A lone spear-wielder waded into the water and advanced toward Ashes.
“Run! Ashes!” More splashing. Moss’s voice shuddered closer, coming from a different direction. “Go now!”
In her head, Ashes was twelve again, frightened and with no idea what to do.
Moss’s body was there, moving between Ashes and danger.
As always.
Moss reached out with both hands. One shoved against Ashes’s shoulder, the other to Ashes’s side. Kestrel, out of sight, grunted.
Ashes was twelve years old and helpless.
But I’m not either. Not anymore.
Across the water, Meleri’s shrieking warbled higher and then cut off. Her dancing ceased, and her body vanished within the same huddle of attackers which had murdered Daness and Charak.
Ashes stumbled a step back. Mud slipped beneath her foot. But she didn’t run. She caught herself and stood up straight.
And I will not run.
Bitter darkness welled up within her. Ashes opened her arms and let it flow through.
The spear-wielder in front of Moss reared back his weapon with one hand. Shadow rose from the water, roped itself in writhing spirals around his body, and closed like a clenched fist.
Gasping, he fell backward, as if the weight of the pulled-back weapon had become too much for him. Like the Vithtak soldier before him, he withered and shrank and simply fell dead.
Moss was staring at Ashes, her eyes wide and her mouth twisted somewhere between anger and confusion. A black-fletched arrow sprouted from behind her shoulder.
No.
Moss grunted, hunched, and lunged toward Ashes. Reaching this time with both hands, she forcibly turned Ashes around and shoved her again.
“Run,” Moss gasped.
Kestrel stood in front of Ashes, now, her mouth open and her eyes wide. Her gaze shifted to Ashes and Moss. Like a dreamer waking to find a nightmare real, she stumbled another backward step and then turned to run ahead of the other two.
Behind them, a shout went up. More splashing arose—much more, fast and coming closer.
Moss’s hand gripped Ashes’s shoulder, hard enough to hurt, and propelled her forward.
A thump. A second thump. A gasp.
Moss’s grip loosened. Her fingers slid away.
No!
Ashes twisted, nearly tripping herself, to look back.
Moss fell into the reeds, her arms stretched toward Ashes. A second arrow bristled from her neck. A thrown spear tipped to the side and fell, bloodied and angling as its weight pulled the haft toward the ground even though the point remained in Moss’s side.
Moss’s body splashed into the shallows.
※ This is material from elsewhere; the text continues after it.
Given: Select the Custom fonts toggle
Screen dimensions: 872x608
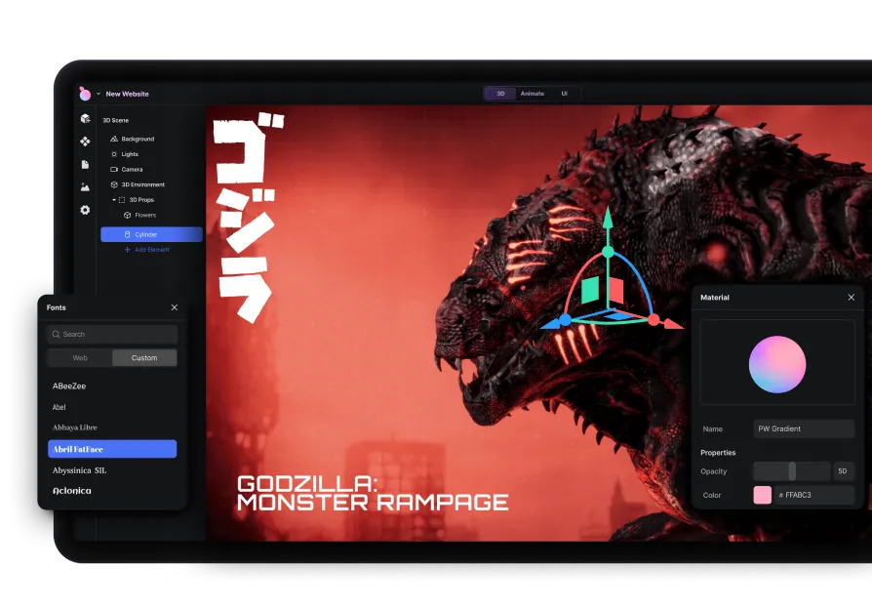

Her hands twitched and then slackened.
The tide of bitter blackness within Ashes swelled, its edges sharp and inky, its sound roaring like a storm in her ears. Somewhere deep inside it, she felt a mindless, shrieking agony and knew that must be her true self.
But the power which arose inside Ashes drew a protective shell around that self. This new self stood inside her body, and its hot agony cooled into an icy fury. A single small but clear bell chimed, like a victory clarion.
A cluster of spear-wielders ran toward Ashes, some in and some out of the water but all clustered just behind the one who stood across Moss’s body from Ashes, his spear hand empty and clenched into a fist.
Blackness boiled inside Ashes. She threw open her arms and back her head and let it burst from her body. Darkness flowed into and around her pursuers, hardened like ice, and exploded.
Fragments of frozen shadow pierced their bodies in thousands of tiny shards. A fine mist of blood blossomed over the water. Screams began but just as quickly fell silent.
Their bodies fell, a half dozen splashes into the same water which held Moss’s body. Crimson tendrils spiraled from their bodies into the gray-green algae scumming the water’s surface.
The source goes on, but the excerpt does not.